Publication Details
Process of Inner Self-Destruction in Husserl's Principle of Givennes
Abstract
The ethos of a new beginning which was then promised by phenomenological philosophy was, with Husserl and Fink, in unity with speculative vigour of programmatic ideas. Nowadays these moments in phenomenological philosophy have split. Some phenomenologists try to elaborate also Husserl’s intuitivist method seriously and stubbornly, though sapiently. Others attempt to dazzle to the determinent of fair argumentation.
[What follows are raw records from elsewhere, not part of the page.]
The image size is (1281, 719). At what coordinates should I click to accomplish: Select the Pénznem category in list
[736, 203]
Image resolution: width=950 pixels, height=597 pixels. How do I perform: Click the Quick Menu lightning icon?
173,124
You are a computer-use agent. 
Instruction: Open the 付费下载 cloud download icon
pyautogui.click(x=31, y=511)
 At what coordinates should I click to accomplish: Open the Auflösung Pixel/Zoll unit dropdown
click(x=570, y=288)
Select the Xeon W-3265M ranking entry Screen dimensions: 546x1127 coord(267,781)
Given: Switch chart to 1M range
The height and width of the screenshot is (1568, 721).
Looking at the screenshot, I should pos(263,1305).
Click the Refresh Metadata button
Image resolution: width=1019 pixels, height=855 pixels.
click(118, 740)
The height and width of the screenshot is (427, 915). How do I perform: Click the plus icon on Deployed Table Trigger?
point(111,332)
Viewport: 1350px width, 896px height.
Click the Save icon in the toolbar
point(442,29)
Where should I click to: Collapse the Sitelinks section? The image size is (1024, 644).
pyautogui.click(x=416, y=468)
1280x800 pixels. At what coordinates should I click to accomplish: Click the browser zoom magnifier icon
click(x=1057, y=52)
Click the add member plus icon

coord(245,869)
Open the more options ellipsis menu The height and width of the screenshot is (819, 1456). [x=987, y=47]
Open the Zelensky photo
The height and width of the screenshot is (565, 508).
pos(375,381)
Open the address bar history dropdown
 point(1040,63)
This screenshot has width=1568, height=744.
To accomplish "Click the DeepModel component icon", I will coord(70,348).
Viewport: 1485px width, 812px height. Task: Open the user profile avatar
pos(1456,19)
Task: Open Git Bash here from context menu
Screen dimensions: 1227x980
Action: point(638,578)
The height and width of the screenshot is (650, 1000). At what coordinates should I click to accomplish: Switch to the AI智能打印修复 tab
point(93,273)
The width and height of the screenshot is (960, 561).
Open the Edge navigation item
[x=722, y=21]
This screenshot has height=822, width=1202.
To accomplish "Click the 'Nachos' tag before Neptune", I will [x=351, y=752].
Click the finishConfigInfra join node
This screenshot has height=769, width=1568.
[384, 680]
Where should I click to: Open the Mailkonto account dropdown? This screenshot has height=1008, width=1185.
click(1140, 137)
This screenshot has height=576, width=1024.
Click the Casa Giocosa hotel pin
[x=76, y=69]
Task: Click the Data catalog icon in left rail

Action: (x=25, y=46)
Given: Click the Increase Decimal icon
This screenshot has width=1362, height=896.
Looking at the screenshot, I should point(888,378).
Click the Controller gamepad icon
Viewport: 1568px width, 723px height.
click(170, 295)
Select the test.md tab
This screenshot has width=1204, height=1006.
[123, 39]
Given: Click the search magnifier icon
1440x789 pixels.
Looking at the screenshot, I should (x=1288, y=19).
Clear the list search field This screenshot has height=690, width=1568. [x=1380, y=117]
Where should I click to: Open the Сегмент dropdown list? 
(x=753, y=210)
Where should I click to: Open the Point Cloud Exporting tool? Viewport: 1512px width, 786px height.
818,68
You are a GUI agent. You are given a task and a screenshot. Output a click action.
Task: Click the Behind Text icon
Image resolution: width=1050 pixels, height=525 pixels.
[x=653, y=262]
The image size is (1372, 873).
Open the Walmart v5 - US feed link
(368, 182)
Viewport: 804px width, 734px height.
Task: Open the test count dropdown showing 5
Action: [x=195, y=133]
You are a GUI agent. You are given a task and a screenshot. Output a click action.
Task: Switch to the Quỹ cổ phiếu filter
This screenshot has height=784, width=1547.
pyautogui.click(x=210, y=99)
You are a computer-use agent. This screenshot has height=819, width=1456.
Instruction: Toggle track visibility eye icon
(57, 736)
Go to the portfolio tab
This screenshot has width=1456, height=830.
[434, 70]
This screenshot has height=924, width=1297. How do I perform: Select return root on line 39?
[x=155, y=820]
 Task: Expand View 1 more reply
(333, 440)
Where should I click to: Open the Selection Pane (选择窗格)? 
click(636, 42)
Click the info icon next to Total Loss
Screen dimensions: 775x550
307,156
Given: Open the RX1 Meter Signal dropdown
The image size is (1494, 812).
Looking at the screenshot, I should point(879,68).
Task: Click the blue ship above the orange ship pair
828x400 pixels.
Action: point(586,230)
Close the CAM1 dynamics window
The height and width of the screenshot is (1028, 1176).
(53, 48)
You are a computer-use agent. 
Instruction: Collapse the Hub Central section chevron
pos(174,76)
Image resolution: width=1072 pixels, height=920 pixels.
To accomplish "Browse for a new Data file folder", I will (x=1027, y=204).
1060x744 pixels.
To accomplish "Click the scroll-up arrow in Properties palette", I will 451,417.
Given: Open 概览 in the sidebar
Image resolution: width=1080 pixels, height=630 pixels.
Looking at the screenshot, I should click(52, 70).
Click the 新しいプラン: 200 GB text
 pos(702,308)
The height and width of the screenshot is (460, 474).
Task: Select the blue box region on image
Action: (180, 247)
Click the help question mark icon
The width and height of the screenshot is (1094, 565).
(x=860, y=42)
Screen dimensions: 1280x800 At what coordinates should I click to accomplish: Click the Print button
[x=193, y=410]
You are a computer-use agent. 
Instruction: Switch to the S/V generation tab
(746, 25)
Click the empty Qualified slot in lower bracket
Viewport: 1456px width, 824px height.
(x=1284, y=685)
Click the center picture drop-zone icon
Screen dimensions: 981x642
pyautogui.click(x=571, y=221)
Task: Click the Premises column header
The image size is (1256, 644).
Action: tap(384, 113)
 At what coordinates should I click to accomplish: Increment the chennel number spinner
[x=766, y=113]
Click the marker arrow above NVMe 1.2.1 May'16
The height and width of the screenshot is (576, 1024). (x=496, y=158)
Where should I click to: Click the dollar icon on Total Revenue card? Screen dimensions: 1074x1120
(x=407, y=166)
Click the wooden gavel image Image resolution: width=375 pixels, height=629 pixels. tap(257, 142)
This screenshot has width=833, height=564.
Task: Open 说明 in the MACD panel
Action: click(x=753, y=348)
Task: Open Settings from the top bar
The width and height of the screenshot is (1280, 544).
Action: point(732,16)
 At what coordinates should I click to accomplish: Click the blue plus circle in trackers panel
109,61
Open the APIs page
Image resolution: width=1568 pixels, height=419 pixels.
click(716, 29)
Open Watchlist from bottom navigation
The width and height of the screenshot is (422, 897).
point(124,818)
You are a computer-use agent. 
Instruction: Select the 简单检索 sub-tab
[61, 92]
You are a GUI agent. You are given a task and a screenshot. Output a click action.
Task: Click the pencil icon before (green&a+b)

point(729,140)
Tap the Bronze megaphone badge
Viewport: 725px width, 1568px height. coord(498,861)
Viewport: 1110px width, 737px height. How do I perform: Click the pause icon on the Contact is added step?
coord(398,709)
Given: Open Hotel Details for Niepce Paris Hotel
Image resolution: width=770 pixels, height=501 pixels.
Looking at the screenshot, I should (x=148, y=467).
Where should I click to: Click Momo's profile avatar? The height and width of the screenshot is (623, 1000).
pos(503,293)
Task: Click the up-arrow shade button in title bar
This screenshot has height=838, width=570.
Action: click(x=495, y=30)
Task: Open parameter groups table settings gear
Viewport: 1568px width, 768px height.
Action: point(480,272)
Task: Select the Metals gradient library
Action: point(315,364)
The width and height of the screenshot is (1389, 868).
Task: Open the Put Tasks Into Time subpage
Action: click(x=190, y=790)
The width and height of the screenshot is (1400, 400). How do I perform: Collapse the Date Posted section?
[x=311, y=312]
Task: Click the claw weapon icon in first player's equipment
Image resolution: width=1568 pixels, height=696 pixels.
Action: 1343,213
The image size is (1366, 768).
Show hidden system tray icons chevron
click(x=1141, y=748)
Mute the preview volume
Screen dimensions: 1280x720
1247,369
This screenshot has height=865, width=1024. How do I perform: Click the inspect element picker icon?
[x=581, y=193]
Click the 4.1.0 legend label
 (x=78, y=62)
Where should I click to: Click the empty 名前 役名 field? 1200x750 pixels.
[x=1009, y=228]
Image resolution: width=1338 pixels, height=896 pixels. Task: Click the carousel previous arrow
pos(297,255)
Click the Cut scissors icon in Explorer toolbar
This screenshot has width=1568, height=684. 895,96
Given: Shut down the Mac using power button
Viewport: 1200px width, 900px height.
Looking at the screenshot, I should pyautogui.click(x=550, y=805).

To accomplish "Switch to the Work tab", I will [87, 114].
The first part of the paper states that Husserl’s transcendental phenomenology represents an evolutionary interlink between Kant’s transcendental substantiation of knowledge and Heidegger’s intentional assumption of givenness. With Husserl, the objective contents are correlated to eidetic layers of subjective experience. Even though we are not able to experience that some mathematical propositions are evident, Husserl presupposes „possible“. The second part of the paper deals with rationalization of Husserl’s principle „evidence“ with E. Ströker. It points to ambivalence of Husserl’s conception of normativism of self-givenness in eidetic variations. In the third part, it is shown how Ströker thinks inner possibilities of phenomenological thought, only partially realized by Husserl himself, to the end and compares them with Husserl’s works. I tis a contrast to Ströker when M. Sommer reveals suggestively inner negativity of the evidence postulate.